While some things haven't changed. Like my love life...actually that's not entirely true. I have and still am learning to love myself. Taking care of me first has been something I'm slowly discovering isn't a bad thing. Although I still have the biggest love for a certain special someone I now know how to even keep myself from being tangled in that web.
Now for my new love. Yep its what has inspired me to blog and run home and create. The power to take something from my imagination and put it on canvas is still very amazing to me. I mean I can give some credit to my parents but GOD himself is in me.
In my head I walk around with theme music. I want to put on cute artsy clothes. Its all I want to discuss with my clients and friends. However I now feel I a real need to sharpen my skills and get some formal training. Perhaps even a mentor in the art world. There are so many things to learn. I'm learning some hard lessons now. They say those real life experiences are the best ones to learn.
Then there are the times I can't get out of my head with all the ideas from what my next piece is going to look like to where should I live to be closer to an artsy urban environment.

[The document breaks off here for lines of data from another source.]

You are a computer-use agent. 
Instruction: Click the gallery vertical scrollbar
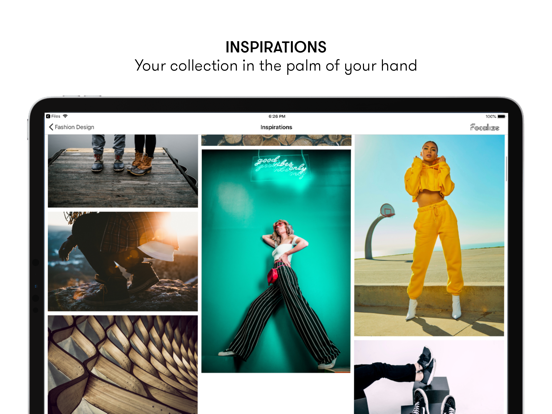click(x=506, y=169)
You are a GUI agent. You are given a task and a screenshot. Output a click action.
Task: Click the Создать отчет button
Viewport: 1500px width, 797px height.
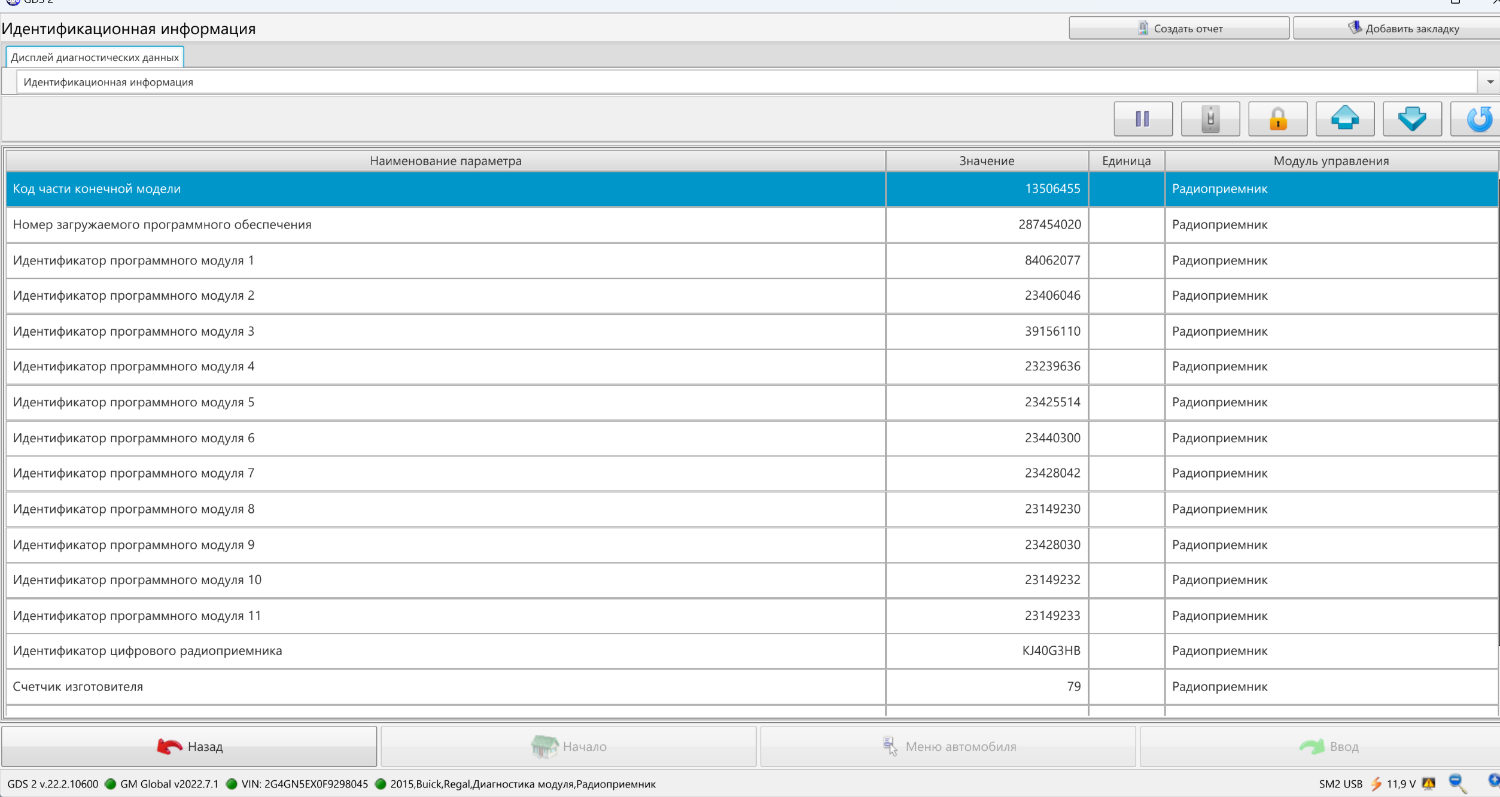[1179, 28]
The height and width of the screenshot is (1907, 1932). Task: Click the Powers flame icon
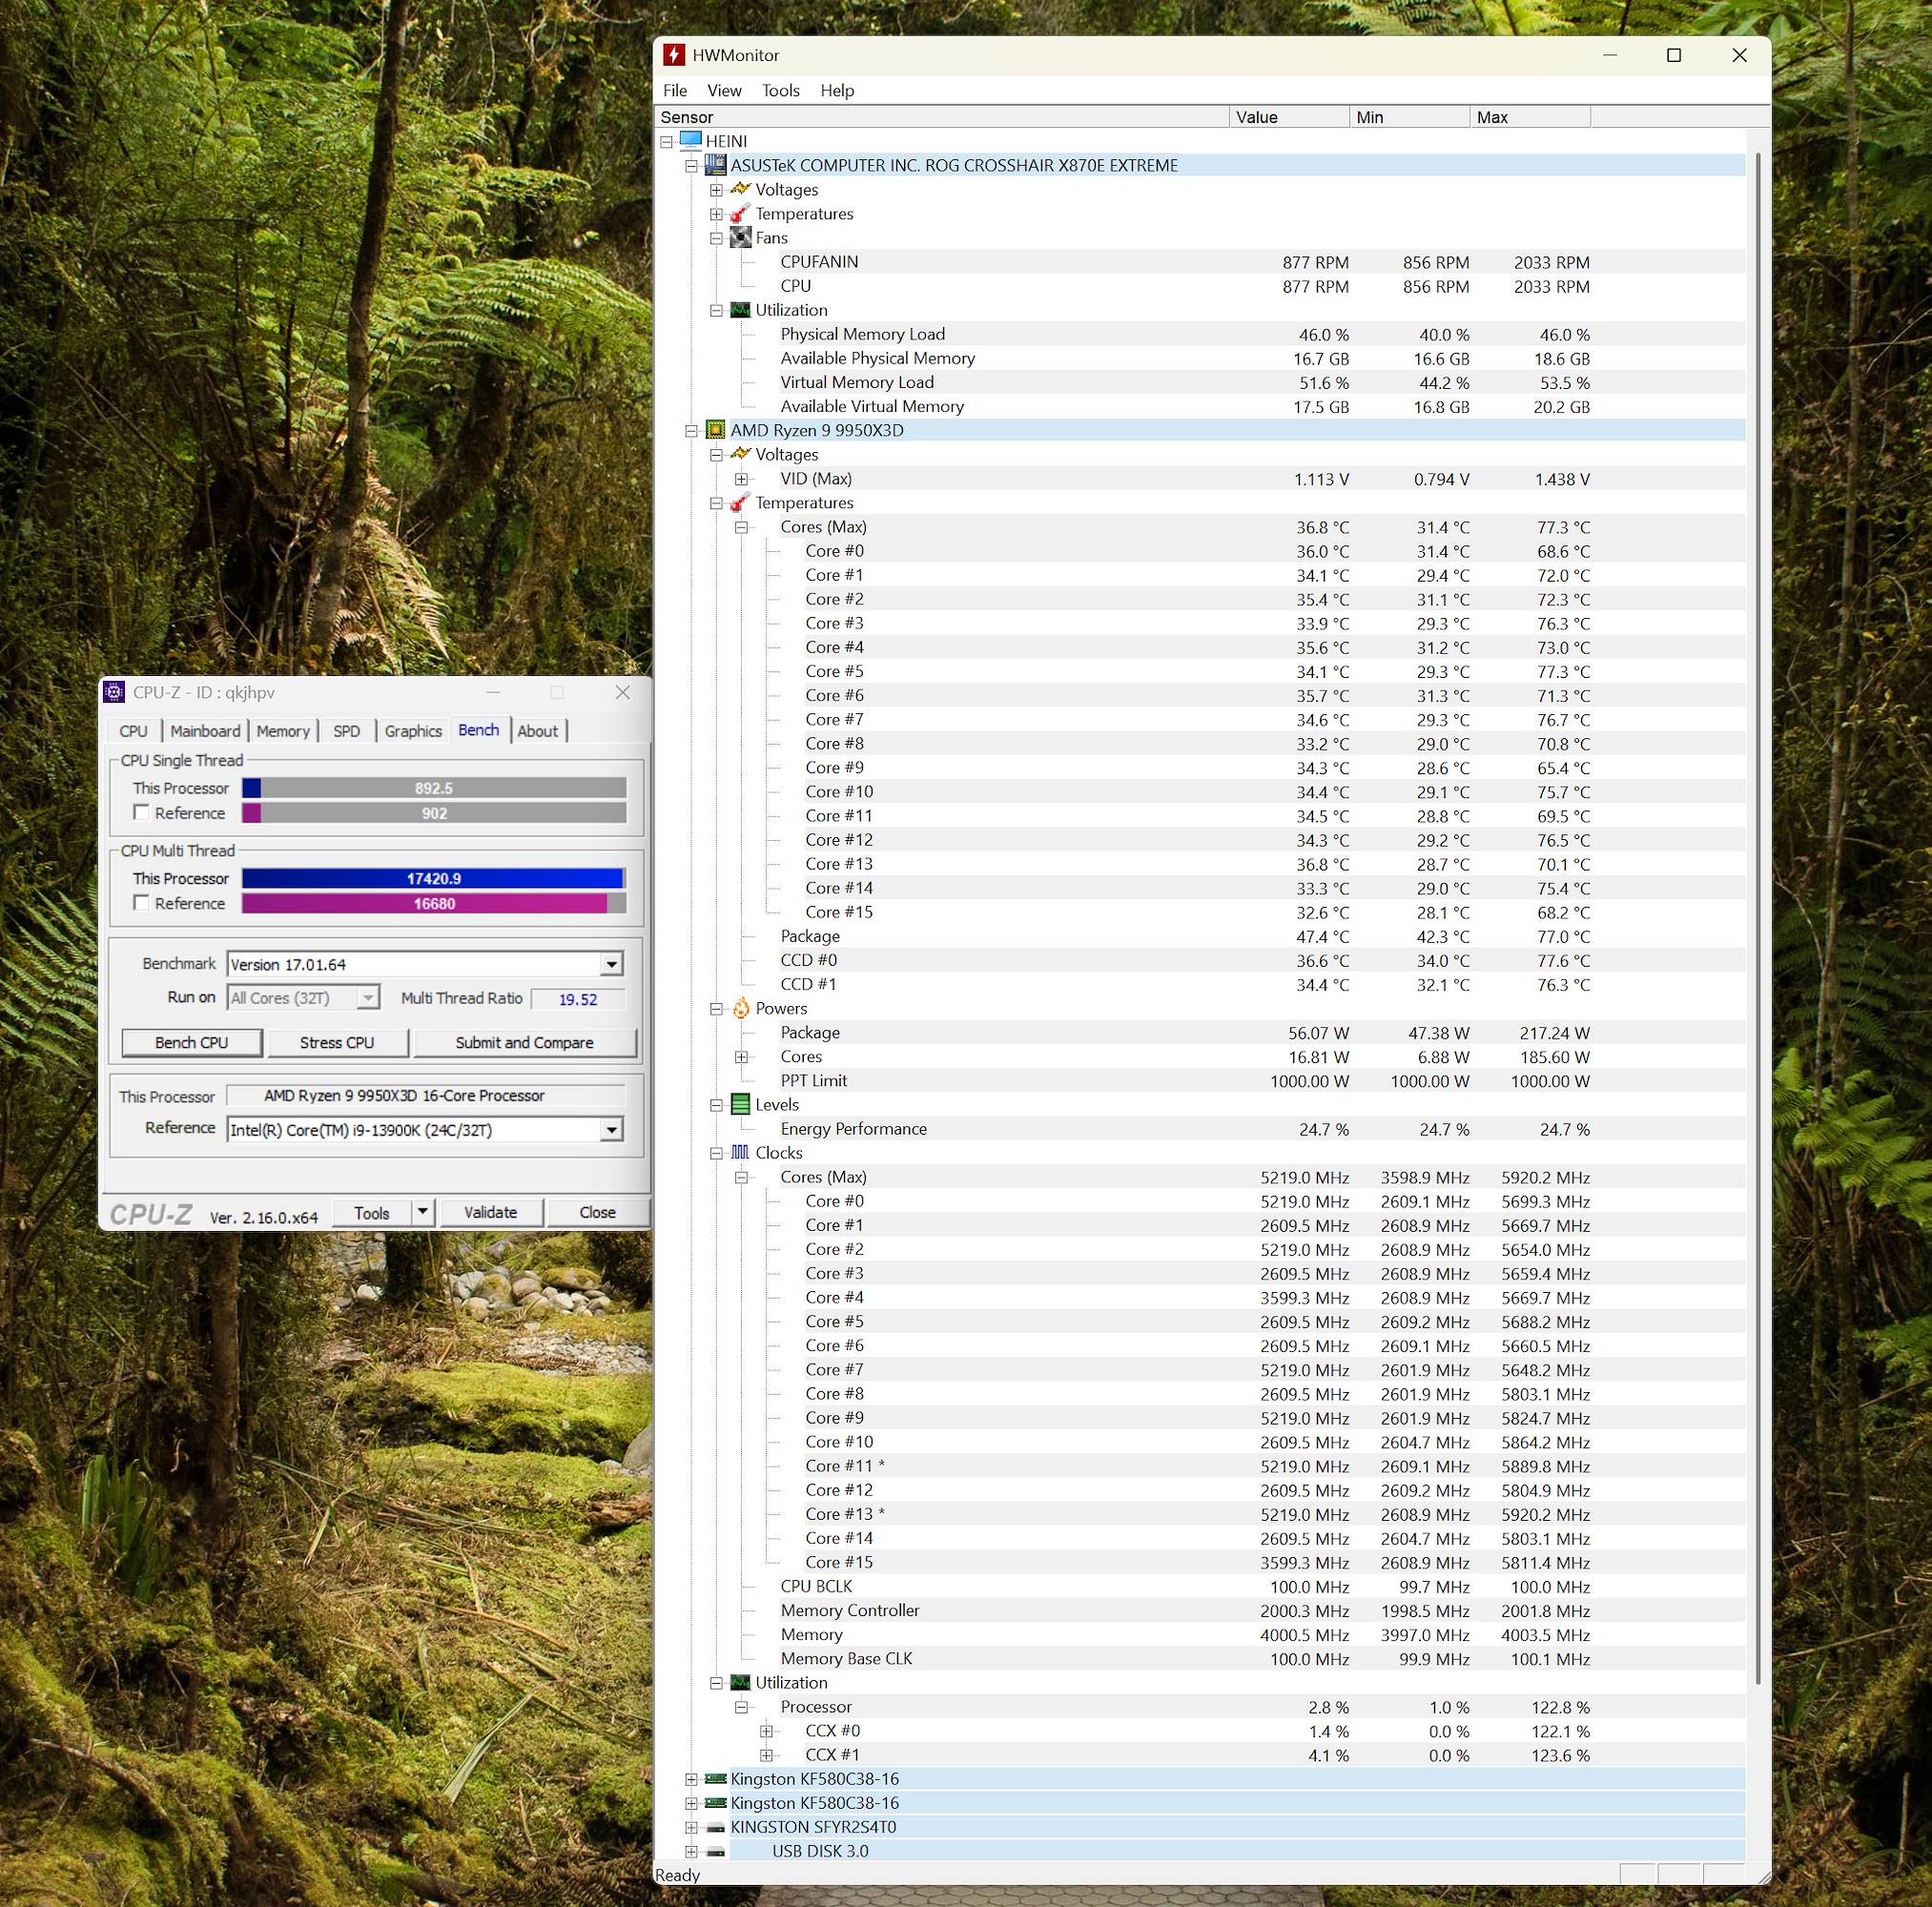(740, 1008)
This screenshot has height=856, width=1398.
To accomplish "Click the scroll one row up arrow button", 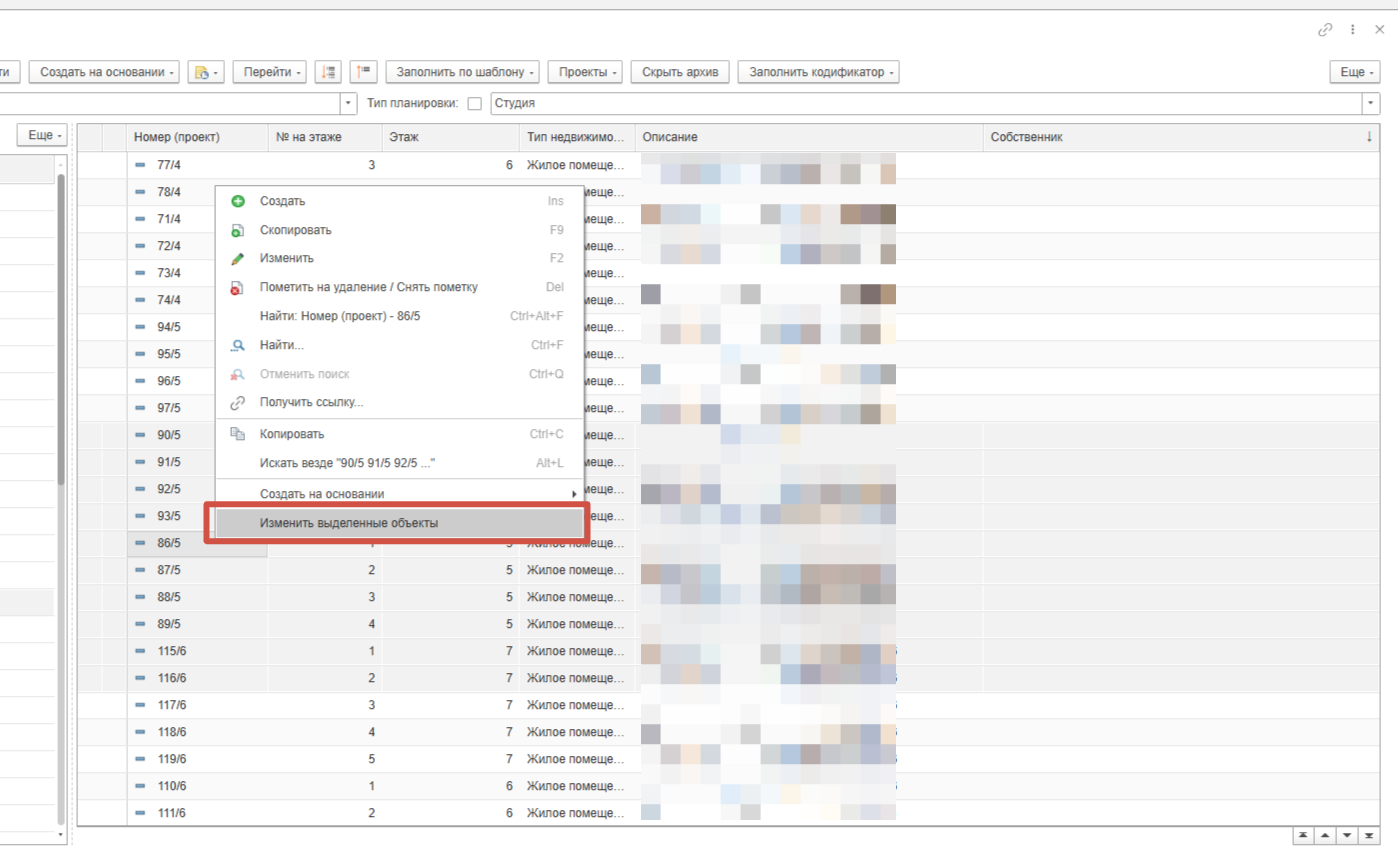I will [1324, 835].
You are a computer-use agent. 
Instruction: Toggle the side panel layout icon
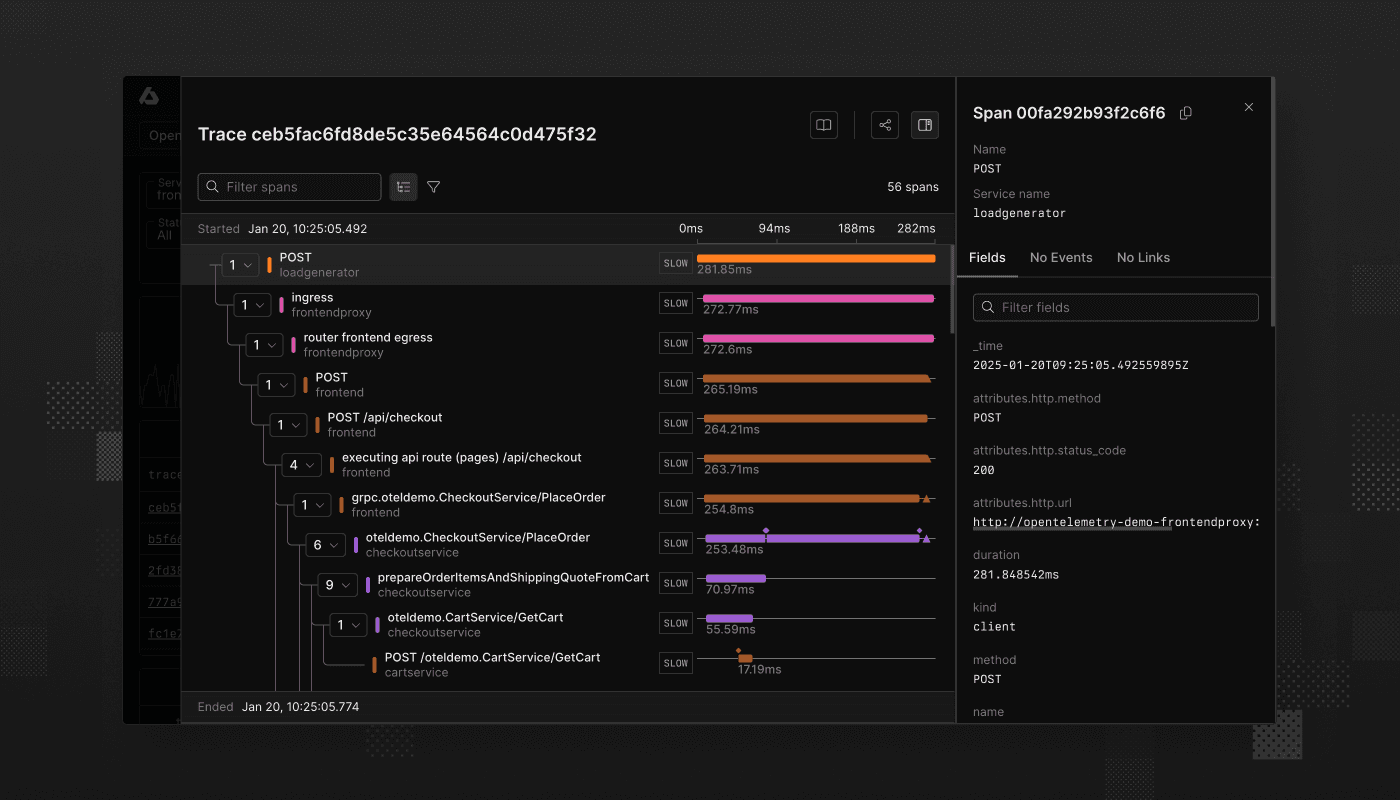(x=924, y=125)
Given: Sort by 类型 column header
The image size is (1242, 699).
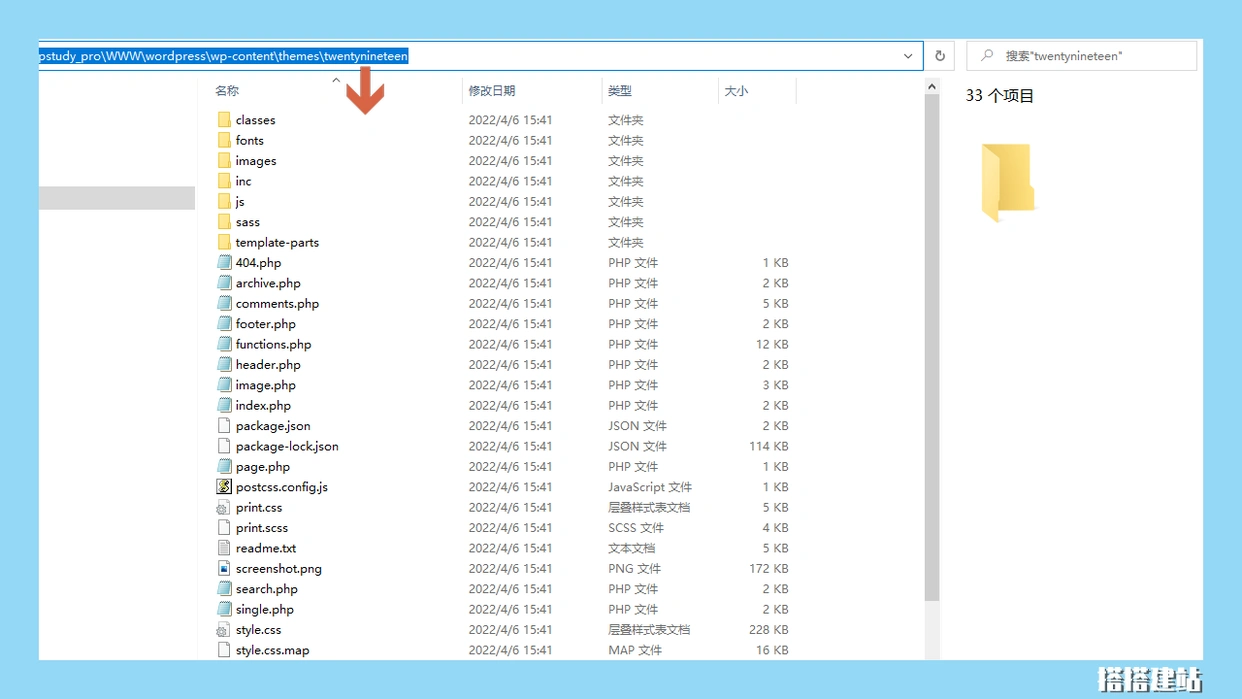Looking at the screenshot, I should [x=620, y=91].
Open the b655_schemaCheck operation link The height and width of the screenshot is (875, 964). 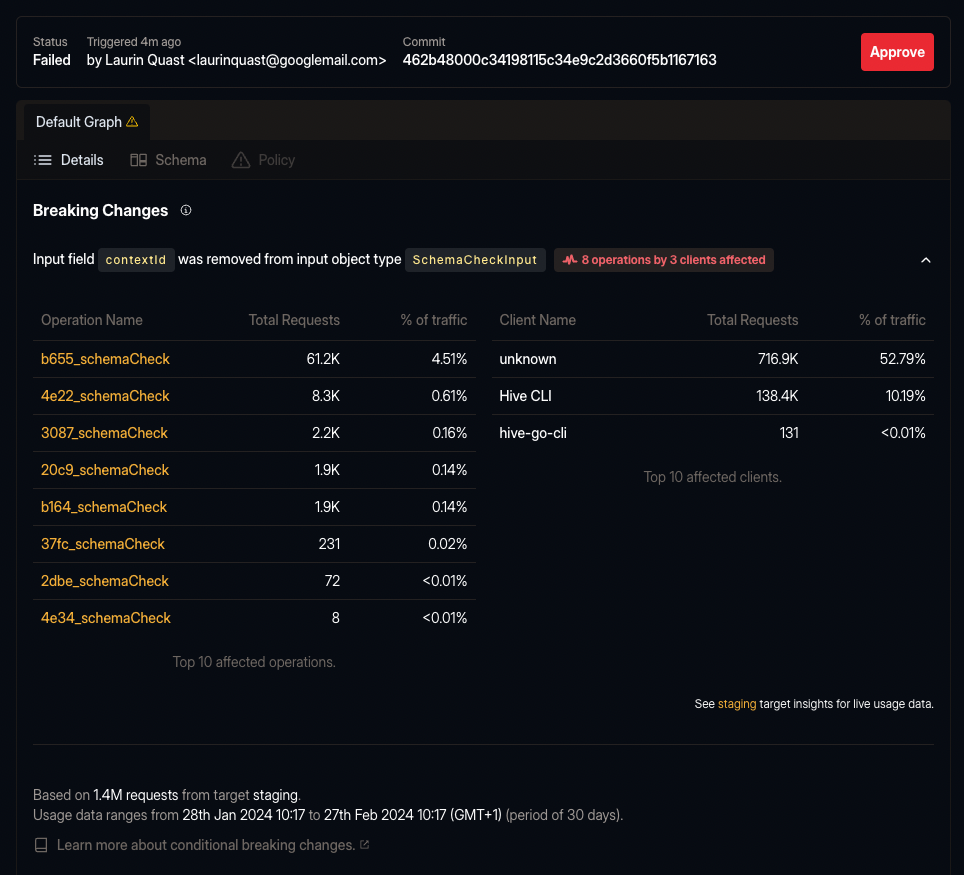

I've been searching for some grant money online. I want to get my Associates degree in fine arts at Corcoran School of The Arts at the Corcoran Museum. I want to work on some really great pieces, so by the early spring I can start going to some Galleries to get some representation. However in the mean time I need to get some good pieces done so that I can have my own exhibition by mid October.
I'm even ready to start making the transition from the salon to my home. I figure with the high rent and scheduling my own appointments, I might as well. Of course still keeping it very posh and professional. Also staying up on the trends and education.
All this must still be in order with God has in store for me. So I must pray and sit still and listen.
I just have a very unshakable optimistic outlook on what greatness is about to unfold in this new direction my life is going in.